━━ DATA LISTING ━━

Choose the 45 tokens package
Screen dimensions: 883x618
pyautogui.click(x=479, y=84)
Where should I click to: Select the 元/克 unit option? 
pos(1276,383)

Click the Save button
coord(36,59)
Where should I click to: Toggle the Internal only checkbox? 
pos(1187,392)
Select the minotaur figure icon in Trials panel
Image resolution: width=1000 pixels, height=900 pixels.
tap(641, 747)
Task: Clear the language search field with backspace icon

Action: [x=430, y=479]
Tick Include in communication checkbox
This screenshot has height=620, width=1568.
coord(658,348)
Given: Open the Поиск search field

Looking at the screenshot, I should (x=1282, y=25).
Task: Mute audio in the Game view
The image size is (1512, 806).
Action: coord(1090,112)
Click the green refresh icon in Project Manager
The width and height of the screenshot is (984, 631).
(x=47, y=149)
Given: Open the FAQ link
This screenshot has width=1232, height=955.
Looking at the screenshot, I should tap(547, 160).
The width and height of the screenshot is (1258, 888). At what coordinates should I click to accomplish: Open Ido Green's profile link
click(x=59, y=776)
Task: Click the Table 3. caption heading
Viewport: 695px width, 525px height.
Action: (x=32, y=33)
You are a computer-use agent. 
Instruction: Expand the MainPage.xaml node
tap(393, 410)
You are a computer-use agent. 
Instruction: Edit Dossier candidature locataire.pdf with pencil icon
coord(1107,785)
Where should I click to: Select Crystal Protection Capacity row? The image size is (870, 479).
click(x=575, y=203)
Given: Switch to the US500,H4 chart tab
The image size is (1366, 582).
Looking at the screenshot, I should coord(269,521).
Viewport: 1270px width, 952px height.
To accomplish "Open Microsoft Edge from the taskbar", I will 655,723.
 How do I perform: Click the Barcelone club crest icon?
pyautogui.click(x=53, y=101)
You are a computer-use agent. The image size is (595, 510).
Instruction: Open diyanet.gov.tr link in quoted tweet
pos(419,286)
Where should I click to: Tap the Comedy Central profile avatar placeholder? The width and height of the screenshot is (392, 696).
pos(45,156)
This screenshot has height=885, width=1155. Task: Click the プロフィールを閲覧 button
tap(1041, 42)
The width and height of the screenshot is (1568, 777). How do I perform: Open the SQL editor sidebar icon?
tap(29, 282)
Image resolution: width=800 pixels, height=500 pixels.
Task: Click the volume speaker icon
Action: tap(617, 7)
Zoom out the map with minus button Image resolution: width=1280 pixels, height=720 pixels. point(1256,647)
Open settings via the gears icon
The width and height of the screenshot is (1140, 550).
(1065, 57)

━━━

Please copy nothing but the lines from the one that holds "Zoom out the" through the last line of the material above, exactly as written.

Zoom out the map with minus button Image resolution: width=1280 pixels, height=720 pixels. point(1256,647)
Open settings via the gears icon
The width and height of the screenshot is (1140, 550).
(1065, 57)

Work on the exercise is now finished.